Find the reasons for the solution, and will have. split is to use, but we should not split up into the HashMap of String objects directly, but instead call about String copy constructor String (String original), this constructor is safe, concrete can see the code:
Only, new String (string) the code is very strange, 囧 . Perhaps, subString and the split should provide an option to let the programmer control over whether or reuse String objects char .

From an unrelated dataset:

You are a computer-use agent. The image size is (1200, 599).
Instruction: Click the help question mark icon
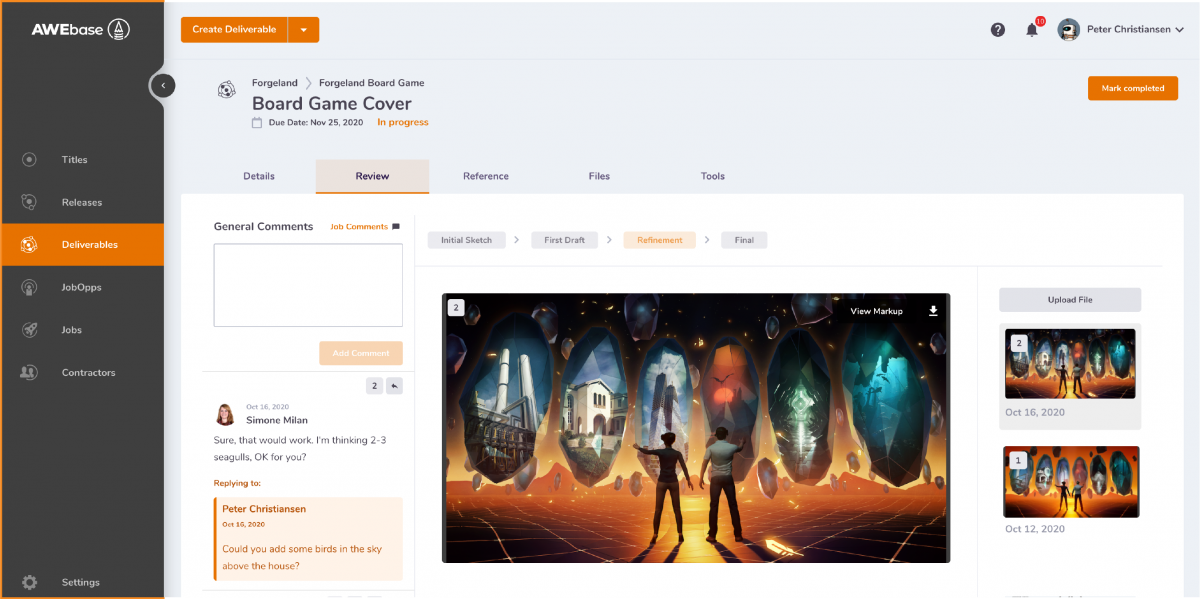(997, 30)
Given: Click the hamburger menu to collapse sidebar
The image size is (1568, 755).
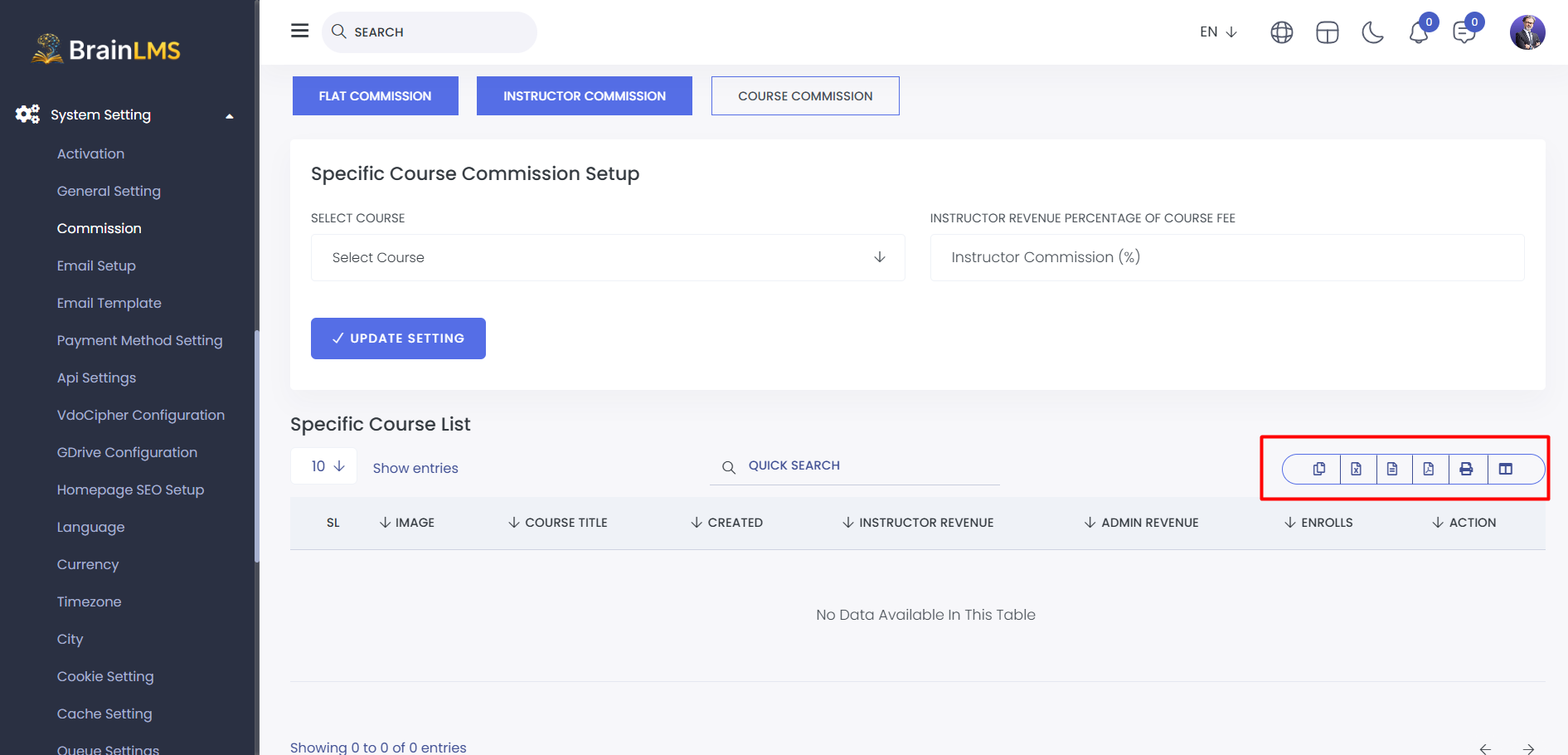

Although, subString and the split caused by the realization of the problem now, but this bug can count String class do? Personally feel that hard to say. Because such optimization is more reasonable, subString and spit the result is certainly a continuous sub-sequence of the original string. Can only say, String is not just a core class, which for the JVM is just as important as the type of the original type.
JDK implementation of the String to do all possible optimization is understandable. However, optimization has brought hardship, we have enough understanding of their programmers in order to make good use of them.